#### [Given records]
··········

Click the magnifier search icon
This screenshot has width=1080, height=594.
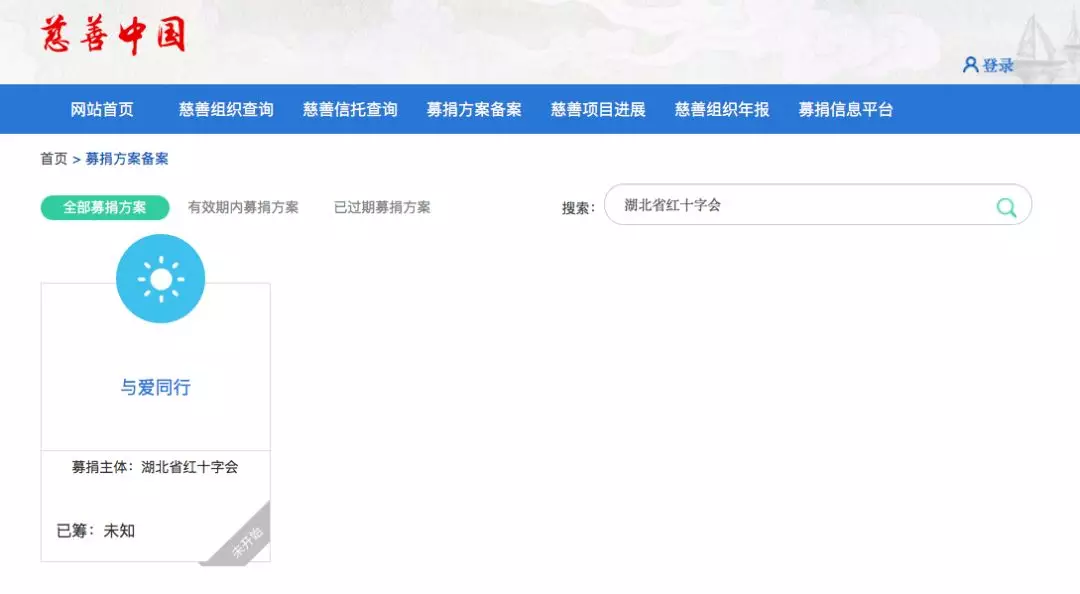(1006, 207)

··········

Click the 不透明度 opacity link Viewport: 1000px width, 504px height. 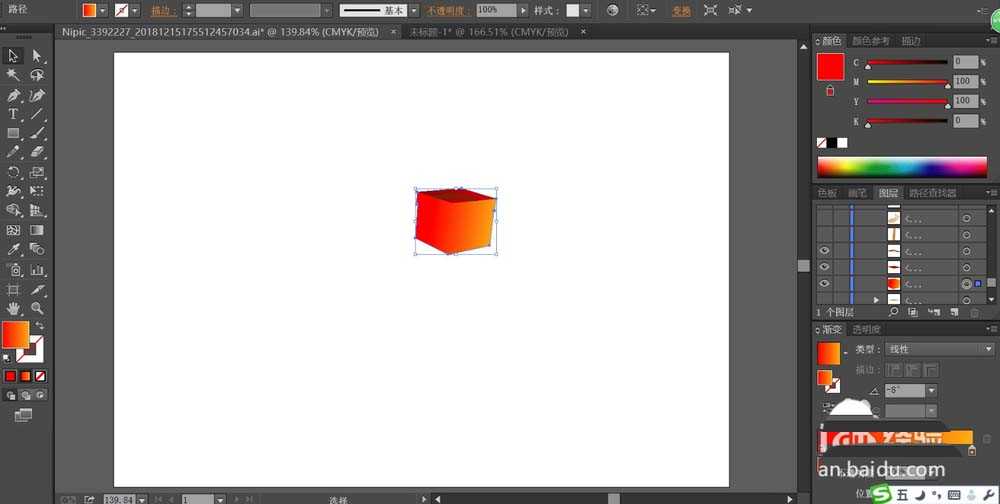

··········

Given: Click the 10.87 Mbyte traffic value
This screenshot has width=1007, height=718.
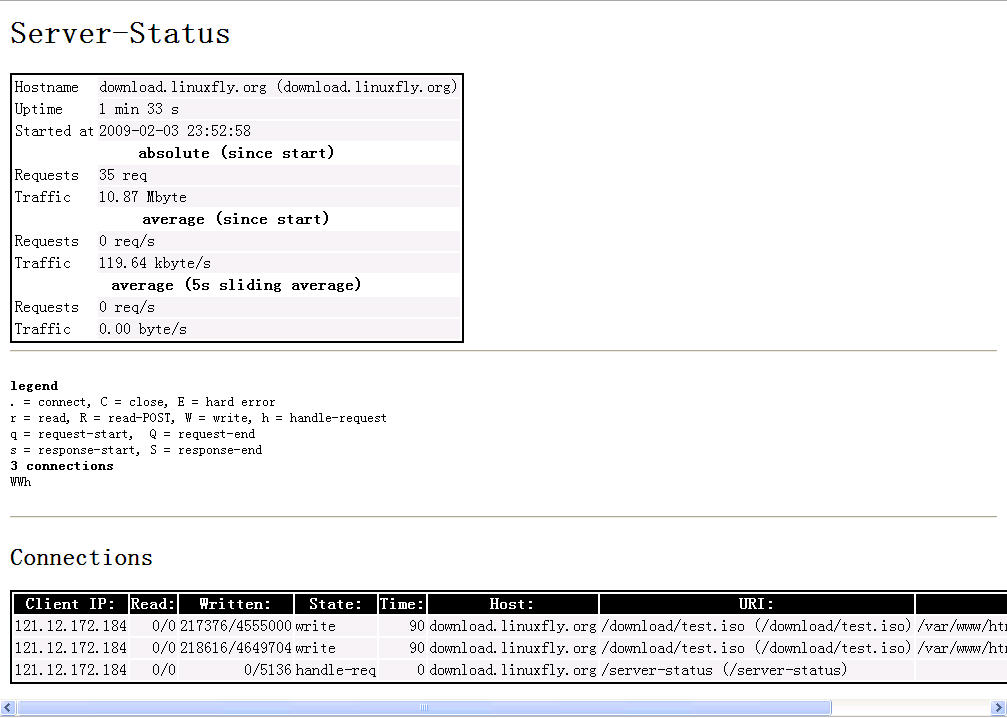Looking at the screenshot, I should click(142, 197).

··········

#### [Required task]
Reproduce the lines word for word, beginning with the line that contains "Given: Click the 10.87 Mbyte traffic value" and stopping after the line that contains "Looking at the". Omit the pictures from your copy.

#### [Written response]
Given: Click the 10.87 Mbyte traffic value
This screenshot has width=1007, height=718.
Looking at the screenshot, I should click(142, 197).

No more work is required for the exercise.